List of tasks —
A. In the Listeria passage, what enzyme was used to degrade the cell wall in vitro?
B. Summarize the Listeria passage in two sentences.
C. Carry the Listeria passage forward from its final sentence.

Exercise passage —
◇ ◇ ◇ ◇

Next, we examined whether L. monocytogenes PGN contains a NOD2 ligand and whether it can induce cytokines production in a NOD2-dependent manner. The CW fraction of L. monocytogenes was purified and treated with RNAse A and DNAse I to prevent nucleic acids contamination. While L. monocytogenes intact CW induces tumor necrosis factor (TNF) α and IL-6, that response was independent of NOD2 (Figure 5B). When the CW was degraded in vitro with the muramidase mutanolysin that specifically cleaves the PGN glycan backbone (NAG-NAM), the degradation products (like MDP) triggered TNFα and IL-6 induction, which was largely dependent on NOD2 (Figure 5B). The delivery of CW fragments and MDP to the macrophages cytosol was mediated by lipofectamine, which resulted in a 5-fold increase in the response to these ligands. Interestingly, only CW-derived fragments and not intact CW or MDP itself induce ifnβ. However, this induction was only partially (30%) dependent on NOD2 (Figure 5B). Since IFN-β expression was induced by purified bacterial CW fragments, we addressed the role of MyD88 and Trif in ifnβ induction. We found that neither of these adaptors was required for ifnβ induction, raising the possibility that cytosolic microbial sensors are involved in this response (Figure 5C). These results demonstrated that L. monocytogenes PGN contains a NOD2 ligand that becomes accessible only after degradation with a muramidase, and that it can induce a pro-inflammatory response when delivered to the cytosol. However, the exact nature of the PGN fragments generated in the phago-lysosome and the in vivo ligand recognized by NOD2 are not yet known.

Discussion

We have investigated the relationship between two fundamental processes of macrophages, degradation of bacteria and induction of innate immune response. In vivo, IFN-γ has a major role in controlling L. monocytogenes infection. By activating immune cells such as macrophages, IFN-γ enhances the bacteriocidal activity of macrophages and renders them less permissive to L. monocytogenes replication. In this study, we used the LLO-minus mutant to ask whether the bacteriocidal activity of macrophages has a role in the innate immune response to L. monocytogenes infection. Here, we show that phagosomal-degraded bacteria induce a specific innate immune response that is different than the response to phagosomal intact bacteria. We found that phagosomal-degraded bacteria induced type I IFN, a response that was previously shown to be specific to intracellularly growing L. monocytogenes. This research report shows that the cytosolic receptor NOD2 enhances the induction of IFN-β by phagosomal-trapped L. monocytogenes, but only when these bacteria are killed and degraded in the phago-lysosomes of IFN-γ–activated macrophages. To our knowledge, this is the first study to demonstrate that bacterial breakdown products generated in the phago-lysosome are targets for intracellular innate immune sensors. This study suggests that induction of IFN-β in response to L. monocytogenes in vivo might result from two distinct signaling pathways, one of them largely dependent on NOD2 [20]. These results are consistent with a model in which bacterial breakdown products generated in the phagosome are transported to the cytosol, where they are detected by cytosolic microbial innate immune receptors.

◇ ◇ ◇ ◇

(Dataset excerpts)
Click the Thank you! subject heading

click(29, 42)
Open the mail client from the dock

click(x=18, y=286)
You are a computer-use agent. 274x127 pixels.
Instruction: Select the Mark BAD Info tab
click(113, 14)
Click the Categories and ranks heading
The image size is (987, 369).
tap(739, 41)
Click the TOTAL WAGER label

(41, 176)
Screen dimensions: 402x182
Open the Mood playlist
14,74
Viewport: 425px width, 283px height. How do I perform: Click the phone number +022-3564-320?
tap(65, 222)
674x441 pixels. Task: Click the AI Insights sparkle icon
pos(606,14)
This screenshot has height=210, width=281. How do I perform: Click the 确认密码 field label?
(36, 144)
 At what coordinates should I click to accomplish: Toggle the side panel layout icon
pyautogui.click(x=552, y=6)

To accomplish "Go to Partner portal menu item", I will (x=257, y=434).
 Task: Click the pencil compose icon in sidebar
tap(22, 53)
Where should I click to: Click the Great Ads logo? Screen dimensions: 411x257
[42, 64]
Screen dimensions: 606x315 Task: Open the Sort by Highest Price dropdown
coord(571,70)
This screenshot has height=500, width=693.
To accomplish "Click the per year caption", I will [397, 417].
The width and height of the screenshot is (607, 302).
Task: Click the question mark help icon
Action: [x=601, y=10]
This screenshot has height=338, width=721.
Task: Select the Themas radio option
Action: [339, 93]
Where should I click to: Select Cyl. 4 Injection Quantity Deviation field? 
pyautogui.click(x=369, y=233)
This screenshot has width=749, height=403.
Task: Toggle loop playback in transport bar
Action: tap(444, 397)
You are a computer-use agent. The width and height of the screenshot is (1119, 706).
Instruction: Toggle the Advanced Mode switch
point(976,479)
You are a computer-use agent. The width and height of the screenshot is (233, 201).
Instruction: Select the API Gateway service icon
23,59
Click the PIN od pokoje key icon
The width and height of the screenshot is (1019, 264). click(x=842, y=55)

◇ ◇ ◇ ◇

Answers in order —
A. Mutanolysin, a muramidase that cleaves the PGN glycan backbone.

B. L. monocytogenes PGN contains a NOD2 ligand that becomes accessible only after muramidase degradation, and cell wall fragments delivered to the cytosol induced pro-inflammatory cytokines and partly NOD2-dependent IFN-β without needing MyD88 or Trif. The study shows that bacteria degraded in the phago-lysosomes of IFN-γ–activated macrophages induce type I IFN, with NOD2 enhancing IFN-β, which fits a model in which phagosomal breakdown products reach the cytosol and are detected by cytosolic innate immune receptors.

C.
NOD2 is activated by small muropeptides derived from bacterial PGN [29,42]. Although MDP (MurNAc-l-Ala-d-Gln) was shown to be the minimal motif recognized by NOD2, the natural ligand(s) sensed by NOD2 in vivo are not known. Mammals and bacteria contain muramidases, like lysozyme, or in the case of bacteria, lytic transglycosylases, that can generate muropeptide analogs of MDP such as GlcNAc-MurNAc-l-Ala-d-Gln [43]. However, only bacteria are known to possess the endopeptidases with the specificity to generate the NOD2 ligands. For example, L. monocytogenes secrets a highly expressed endopeptidase, p60, that cleaves the bond between D-Glu and meso-DAP, thus potentially generating NOD2 ligands [44]. In the phago-lysosome, L. monocytogenes is potentially subjected to degradation by both bacterial and host enzymes. We found that protease inhibitors blocked the NOD2-dependent response without affecting the TLR-dependent response. Therefore, lysosomal proteases might contribute to degradation of the bacterial CW, thereby facilitating further digestion of the PGN. A role for proteases was most evident upon H+/K+ ionophors treatment. Interestingly, a role for potassium influx and protease activation in neutrophils has been proposed by Reeve et al. [38]. These investigators have suggested that potassium influx into phagocytic vacuoles results in the release of cationic proteases from the anionic sulphated proteoglycan matrix, thus resulting in microbial degradation. During treatment with H+/K+ ionophors that cause a phagosomal potassium influx, we found that protease inhibitors blocked the IFN-β expression, but had no affect on expression of IL-12p40, suggesting that proteolysis is necessary to generate the ligands transported to the cytosol, but not those recognized in the phagosome. Taken together, these results show that phagosomal degradation of L. monocytogenes resulted in the NOD2-dependent production of IFN-β, presumably due to the production of the appropriate muramyl dipeptide(s) generated during bacterial degradation.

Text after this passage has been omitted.